— start of DATASET RECORDS —
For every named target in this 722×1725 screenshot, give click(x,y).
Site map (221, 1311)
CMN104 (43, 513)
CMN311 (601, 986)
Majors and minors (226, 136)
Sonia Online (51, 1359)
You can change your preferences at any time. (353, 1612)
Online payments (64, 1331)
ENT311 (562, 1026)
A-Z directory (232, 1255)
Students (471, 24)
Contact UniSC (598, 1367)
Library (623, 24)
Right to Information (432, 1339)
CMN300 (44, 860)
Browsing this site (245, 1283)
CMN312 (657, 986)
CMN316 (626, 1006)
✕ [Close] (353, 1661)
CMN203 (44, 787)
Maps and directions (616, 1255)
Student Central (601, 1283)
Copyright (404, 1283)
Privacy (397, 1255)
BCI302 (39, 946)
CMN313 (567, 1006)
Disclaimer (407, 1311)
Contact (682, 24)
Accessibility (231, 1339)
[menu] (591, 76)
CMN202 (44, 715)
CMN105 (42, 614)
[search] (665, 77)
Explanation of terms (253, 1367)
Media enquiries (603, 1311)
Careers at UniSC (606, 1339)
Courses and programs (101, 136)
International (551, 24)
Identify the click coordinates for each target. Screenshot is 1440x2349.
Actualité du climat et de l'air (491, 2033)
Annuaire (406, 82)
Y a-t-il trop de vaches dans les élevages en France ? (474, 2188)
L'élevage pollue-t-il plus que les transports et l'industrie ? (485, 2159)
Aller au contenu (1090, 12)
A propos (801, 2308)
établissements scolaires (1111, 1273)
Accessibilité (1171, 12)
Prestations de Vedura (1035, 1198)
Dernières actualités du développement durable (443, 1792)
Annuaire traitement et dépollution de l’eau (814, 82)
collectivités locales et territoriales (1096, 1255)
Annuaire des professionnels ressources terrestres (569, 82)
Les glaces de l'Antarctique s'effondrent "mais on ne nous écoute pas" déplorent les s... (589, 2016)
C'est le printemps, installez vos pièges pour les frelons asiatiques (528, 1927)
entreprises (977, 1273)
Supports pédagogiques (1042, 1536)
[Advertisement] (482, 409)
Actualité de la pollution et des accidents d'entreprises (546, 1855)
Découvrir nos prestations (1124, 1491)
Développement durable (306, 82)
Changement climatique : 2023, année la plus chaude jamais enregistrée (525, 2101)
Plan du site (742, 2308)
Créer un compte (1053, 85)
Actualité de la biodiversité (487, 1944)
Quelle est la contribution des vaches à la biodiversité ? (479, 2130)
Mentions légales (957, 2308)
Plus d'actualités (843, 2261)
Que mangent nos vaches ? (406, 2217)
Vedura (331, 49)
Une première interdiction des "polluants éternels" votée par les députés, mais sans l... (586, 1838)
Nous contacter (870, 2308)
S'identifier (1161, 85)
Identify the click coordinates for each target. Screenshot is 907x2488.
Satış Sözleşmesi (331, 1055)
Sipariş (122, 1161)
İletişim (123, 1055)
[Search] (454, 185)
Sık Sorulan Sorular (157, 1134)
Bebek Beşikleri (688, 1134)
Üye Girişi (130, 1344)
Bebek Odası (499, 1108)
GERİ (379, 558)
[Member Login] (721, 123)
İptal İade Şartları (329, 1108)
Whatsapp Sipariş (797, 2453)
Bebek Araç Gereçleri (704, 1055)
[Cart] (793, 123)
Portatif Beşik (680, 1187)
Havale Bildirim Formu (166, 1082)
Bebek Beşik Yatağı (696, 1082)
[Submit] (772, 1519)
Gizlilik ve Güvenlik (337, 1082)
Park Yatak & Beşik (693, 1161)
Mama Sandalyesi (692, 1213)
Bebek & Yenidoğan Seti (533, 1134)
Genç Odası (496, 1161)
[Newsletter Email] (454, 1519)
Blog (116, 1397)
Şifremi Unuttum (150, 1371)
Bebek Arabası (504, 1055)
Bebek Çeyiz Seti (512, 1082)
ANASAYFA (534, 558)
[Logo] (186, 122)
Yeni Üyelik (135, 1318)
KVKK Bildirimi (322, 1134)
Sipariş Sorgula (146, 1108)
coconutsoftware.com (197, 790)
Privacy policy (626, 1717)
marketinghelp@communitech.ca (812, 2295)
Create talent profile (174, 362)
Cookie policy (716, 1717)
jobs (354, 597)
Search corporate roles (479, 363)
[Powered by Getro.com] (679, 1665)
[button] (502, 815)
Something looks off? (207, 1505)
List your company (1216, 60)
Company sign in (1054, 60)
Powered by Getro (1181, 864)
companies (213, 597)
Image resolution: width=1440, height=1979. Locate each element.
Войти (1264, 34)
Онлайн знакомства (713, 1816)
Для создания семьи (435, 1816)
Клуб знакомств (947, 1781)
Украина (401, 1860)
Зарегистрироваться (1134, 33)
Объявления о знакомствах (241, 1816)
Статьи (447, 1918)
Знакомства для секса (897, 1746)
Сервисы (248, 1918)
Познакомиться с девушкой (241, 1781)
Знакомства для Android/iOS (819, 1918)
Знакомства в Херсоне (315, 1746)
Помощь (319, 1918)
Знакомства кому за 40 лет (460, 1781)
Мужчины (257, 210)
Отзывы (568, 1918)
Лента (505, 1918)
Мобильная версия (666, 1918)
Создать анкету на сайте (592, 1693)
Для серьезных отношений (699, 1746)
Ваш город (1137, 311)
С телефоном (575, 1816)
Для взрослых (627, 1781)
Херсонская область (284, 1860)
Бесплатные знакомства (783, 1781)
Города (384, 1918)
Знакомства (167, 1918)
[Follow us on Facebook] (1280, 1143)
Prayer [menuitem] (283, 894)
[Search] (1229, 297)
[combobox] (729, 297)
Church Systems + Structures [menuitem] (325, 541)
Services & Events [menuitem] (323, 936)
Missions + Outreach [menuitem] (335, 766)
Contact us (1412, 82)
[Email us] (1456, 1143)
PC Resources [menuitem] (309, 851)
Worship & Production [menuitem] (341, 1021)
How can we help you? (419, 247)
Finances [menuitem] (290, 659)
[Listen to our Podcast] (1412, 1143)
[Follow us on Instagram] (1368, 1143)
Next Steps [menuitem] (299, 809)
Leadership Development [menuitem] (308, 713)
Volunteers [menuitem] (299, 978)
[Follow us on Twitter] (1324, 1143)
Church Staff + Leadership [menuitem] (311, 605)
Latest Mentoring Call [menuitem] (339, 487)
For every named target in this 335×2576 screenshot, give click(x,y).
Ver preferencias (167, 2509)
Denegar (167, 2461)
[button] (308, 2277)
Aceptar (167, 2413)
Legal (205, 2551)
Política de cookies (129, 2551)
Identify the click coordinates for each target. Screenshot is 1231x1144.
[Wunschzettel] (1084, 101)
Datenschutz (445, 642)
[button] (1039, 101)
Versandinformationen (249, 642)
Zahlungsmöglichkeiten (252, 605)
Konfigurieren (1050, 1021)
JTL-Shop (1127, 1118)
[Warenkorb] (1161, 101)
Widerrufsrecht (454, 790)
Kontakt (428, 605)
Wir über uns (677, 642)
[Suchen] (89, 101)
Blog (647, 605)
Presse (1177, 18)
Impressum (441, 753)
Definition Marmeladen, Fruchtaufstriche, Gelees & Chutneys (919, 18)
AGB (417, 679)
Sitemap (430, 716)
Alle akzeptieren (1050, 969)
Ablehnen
— end of DATASET RECORDS —
Render every line of the records above as a numbered list, leaving out any blank lines.

1. For every named target in this 722×1725 screenshot, give click(x,y).
2. Site map (221, 1311)
3. CMN104 (43, 513)
4. CMN311 (601, 986)
5. Majors and minors (226, 136)
6. Sonia Online (51, 1359)
7. You can change your preferences at any time. (353, 1612)
8. Online payments (64, 1331)
9. ENT311 (562, 1026)
10. A-Z directory (232, 1255)
11. Students (471, 24)
12. Contact UniSC (598, 1367)
13. Library (623, 24)
14. Right to Information (432, 1339)
15. CMN300 (44, 860)
16. Browsing this site (245, 1283)
17. CMN312 (657, 986)
18. CMN316 (626, 1006)
19. ✕ [Close] (353, 1661)
20. CMN203 (44, 787)
21. Maps and directions (616, 1255)
22. Student Central (601, 1283)
23. Copyright (404, 1283)
24. Privacy (397, 1255)
25. BCI302 (39, 946)
26. CMN313 (567, 1006)
27. Disclaimer (407, 1311)
28. Contact (682, 24)
29. Accessibility (231, 1339)
30. [menu] (591, 76)
31. CMN202 (44, 715)
32. CMN105 (42, 614)
33. [search] (665, 77)
34. Explanation of terms (253, 1367)
35. Media enquiries (603, 1311)
36. Careers at UniSC (606, 1339)
37. Courses and programs (101, 136)
38. International (551, 24)
39. Identify the click coordinates for each target. Screenshot is 1440x2349.
40. Actualité du climat et de l'air (491, 2033)
41. Annuaire (406, 82)
42. Y a-t-il trop de vaches dans les élevages en France ? (474, 2188)
43. L'élevage pollue-t-il plus que les transports et l'industrie ? (485, 2159)
44. Aller au contenu (1090, 12)
45. A propos (801, 2308)
46. établissements scolaires (1111, 1273)
47. Accessibilité (1171, 12)
48. Prestations de Vedura (1035, 1198)
49. Dernières actualités du développement durable (443, 1792)
50. Annuaire traitement et dépollution de l’eau (814, 82)
51. collectivités locales et territoriales (1096, 1255)
52. Annuaire des professionnels ressources terrestres (569, 82)
53. Les glaces de l'Antarctique s'effondrent "mais on ne nous écoute pas" déplorent les s... (589, 2016)
54. C'est le printemps, installez vos pièges pour les frelons asiatiques (528, 1927)
55. entreprises (977, 1273)
56. Supports pédagogiques (1042, 1536)
57. [Advertisement] (482, 409)
58. Actualité de la pollution et des accidents d'entreprises (546, 1855)
59. Découvrir nos prestations (1124, 1491)
60. Développement durable (306, 82)
61. Changement climatique : 2023, année la plus chaude jamais enregistrée (525, 2101)
62. Plan du site (742, 2308)
63. Créer un compte (1053, 85)
64. Actualité de la biodiversité (487, 1944)
65. Quelle est la contribution des vaches à la biodiversité ? (479, 2130)
66. Mentions légales (957, 2308)
67. Plus d'actualités (843, 2261)
68. Que mangent nos vaches ? (406, 2217)
69. Vedura (331, 49)
70. Une première interdiction des "polluants éternels" votée par les députés, mais sans l... (586, 1838)
71. Nous contacter (870, 2308)
72. S'identifier (1161, 85)
73. Identify the click coordinates for each target. Screenshot is 907x2488.
74. Satış Sözleşmesi (331, 1055)
75. Sipariş (122, 1161)
76. İletişim (123, 1055)
77. [Search] (454, 185)
78. Sık Sorulan Sorular (157, 1134)
79. Bebek Beşikleri (688, 1134)
80. Üye Girişi (130, 1344)
81. Bebek Odası (499, 1108)
82. GERİ (379, 558)
83. [Member Login] (721, 123)
84. İptal İade Şartları (329, 1108)
85. Whatsapp Sipariş (797, 2453)
86. Bebek Araç Gereçleri (704, 1055)
87. [Cart] (793, 123)
88. Portatif Beşik (680, 1187)
89. Havale Bildirim Formu (166, 1082)
90. Bebek Beşik Yatağı (696, 1082)
91. [Submit] (772, 1519)
92. Gizlilik ve Güvenlik (337, 1082)
93. Park Yatak & Beşik (693, 1161)
94. Mama Sandalyesi (692, 1213)
95. Bebek & Yenidoğan Seti (533, 1134)
96. Genç Odası (496, 1161)
97. [Newsletter Email] (454, 1519)
98. Blog (116, 1397)
99. Şifremi Unuttum (150, 1371)
100. Bebek Arabası (504, 1055)
101. Bebek Çeyiz Seti (512, 1082)
102. ANASAYFA (534, 558)
103. [Logo] (186, 122)
104. Yeni Üyelik (135, 1318)
105. KVKK Bildirimi (322, 1134)
106. Sipariş Sorgula (146, 1108)
107. coconutsoftware.com (197, 790)
108. Privacy policy (626, 1717)
109. marketinghelp@communitech.ca (812, 2295)
110. Create talent profile (174, 362)
111. Cookie policy (716, 1717)
112. jobs (354, 597)
113. Search corporate roles (479, 363)
114. [Powered by Getro.com] (679, 1665)
115. [button] (502, 815)
116. Something looks off? (207, 1505)
117. List your company (1216, 60)
118. Company sign in (1054, 60)
119. Powered by Getro (1181, 864)
120. companies (213, 597)
121. Image resolution: width=1440, height=1979. Locate each element.
122. Войти (1264, 34)
123. Онлайн знакомства (713, 1816)
124. Для создания семьи (435, 1816)
125. Клуб знакомств (947, 1781)
126. Украина (401, 1860)
127. Зарегистрироваться (1134, 33)
128. Объявления о знакомствах (241, 1816)
129. Статьи (447, 1918)
130. Знакомства для секса (897, 1746)
131. Сервисы (248, 1918)
132. Познакомиться с девушкой (241, 1781)
133. Знакомства для Android/iOS (819, 1918)
134. Знакомства в Херсоне (315, 1746)
135. Помощь (319, 1918)
136. Знакомства кому за 40 лет (460, 1781)
137. Мужчины (257, 210)
138. Отзывы (568, 1918)
139. Лента (505, 1918)
140. Мобильная версия (666, 1918)
141. Создать анкету на сайте (592, 1693)
142. Для серьезных отношений (699, 1746)
143. Ваш город (1137, 311)
144. С телефоном (575, 1816)
145. Для взрослых (627, 1781)
146. Херсонская область (284, 1860)
147. Бесплатные знакомства (783, 1781)
148. Города (384, 1918)
149. Знакомства (167, 1918)
150. [Follow us on Facebook] (1280, 1143)
151. Prayer [menuitem] (283, 894)
152. [Search] (1229, 297)
153. [combobox] (729, 297)
154. Church Systems + Structures [menuitem] (325, 541)
155. Services & Events [menuitem] (323, 936)
156. Missions + Outreach [menuitem] (335, 766)
157. Contact us (1412, 82)
158. [Email us] (1456, 1143)
159. PC Resources [menuitem] (309, 851)
160. Worship & Production [menuitem] (341, 1021)
161. How can we help you? (419, 247)
162. Finances [menuitem] (290, 659)
163. [Listen to our Podcast] (1412, 1143)
164. [Follow us on Instagram] (1368, 1143)
165. Next Steps [menuitem] (299, 809)
166. Leadership Development [menuitem] (308, 713)
167. Volunteers [menuitem] (299, 978)
168. [Follow us on Twitter] (1324, 1143)
169. Church Staff + Leadership [menuitem] (311, 605)
170. Latest Mentoring Call [menuitem] (339, 487)
171. For every named target in this 335×2576 screenshot, give click(x,y).
172. Ver preferencias (167, 2509)
173. Denegar (167, 2461)
174. [button] (308, 2277)
175. Aceptar (167, 2413)
176. Legal (205, 2551)
177. Política de cookies (129, 2551)
178. Identify the click coordinates for each target. Screenshot is 1231x1144.
179. [Wunschzettel] (1084, 101)
180. Datenschutz (445, 642)
181. [button] (1039, 101)
182. Versandinformationen (249, 642)
183. Zahlungsmöglichkeiten (252, 605)
184. Konfigurieren (1050, 1021)
185. JTL-Shop (1127, 1118)
186. [Warenkorb] (1161, 101)
187. Widerrufsrecht (454, 790)
188. Kontakt (428, 605)
189. Wir über uns (677, 642)
190. [Suchen] (89, 101)
191. Blog (647, 605)
192. Presse (1177, 18)
193. Impressum (441, 753)
194. Definition Marmeladen, Fruchtaufstriche, Gelees & Chutneys (919, 18)
195. AGB (417, 679)
196. Sitemap (430, 716)
197. Alle akzeptieren (1050, 969)
198. Ablehnen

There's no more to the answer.